* _Exercise goal_: Determine the number of lines in the listing below that hold the word "height". Write the number alone.
** Opening Stored data block **
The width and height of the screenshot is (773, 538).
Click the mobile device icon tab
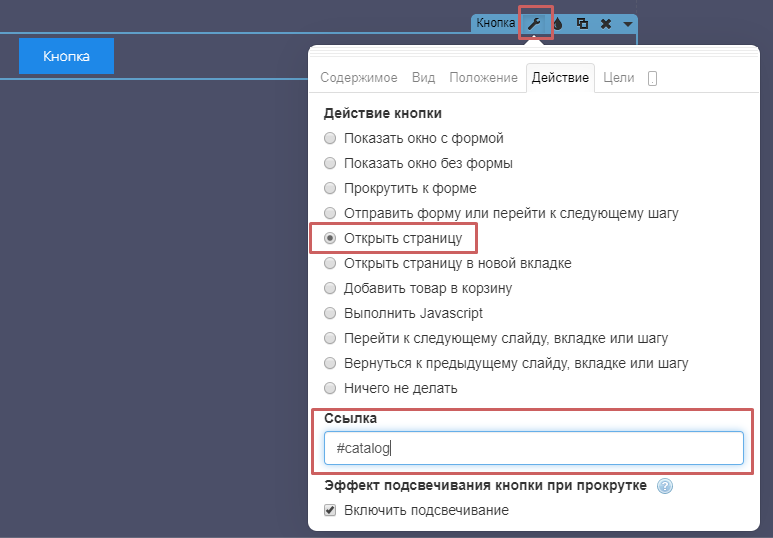652,78
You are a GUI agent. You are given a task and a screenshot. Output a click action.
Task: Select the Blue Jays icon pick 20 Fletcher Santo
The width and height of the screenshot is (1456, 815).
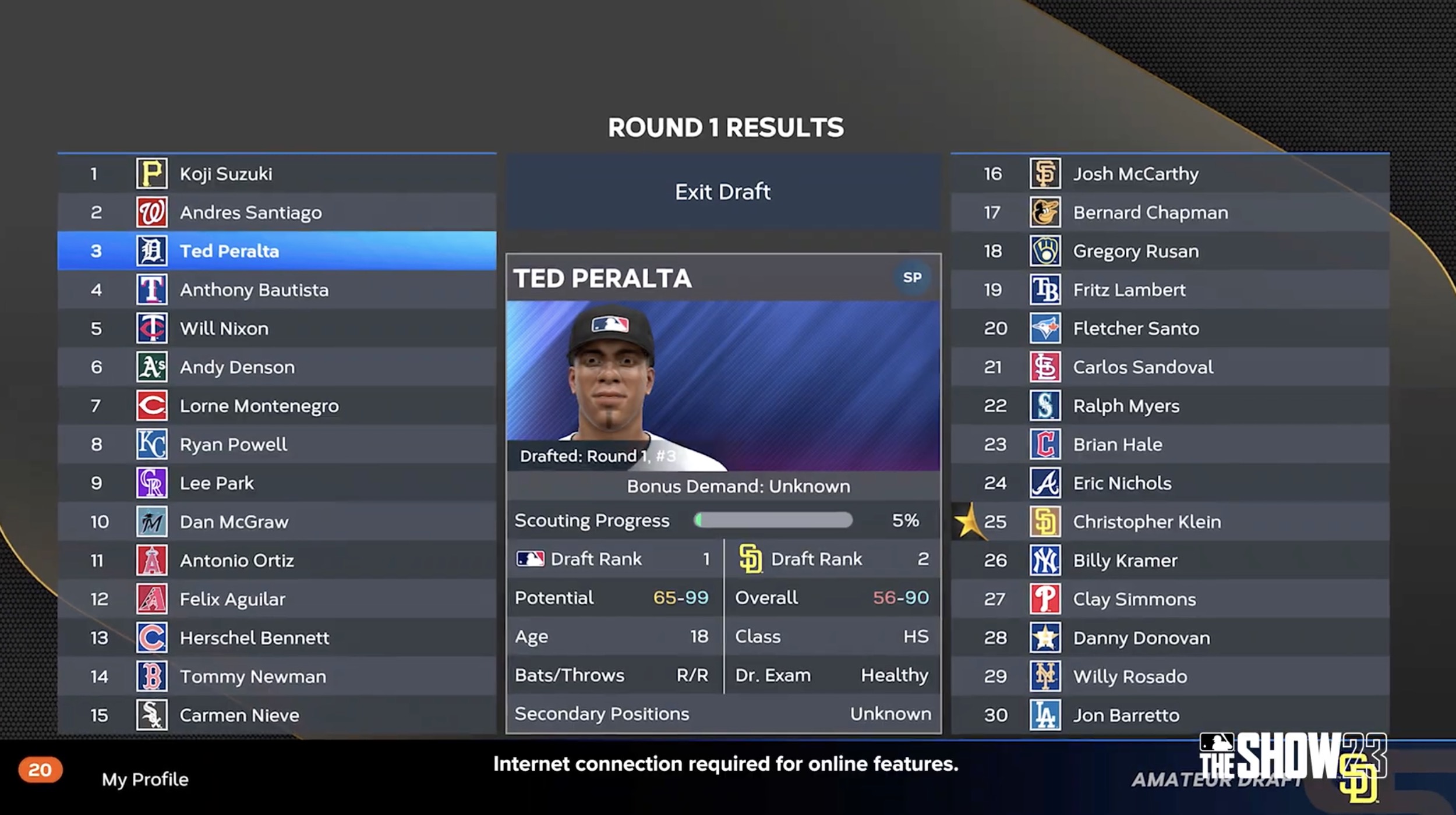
** Closing Stored data block **
* _Written solution_: 2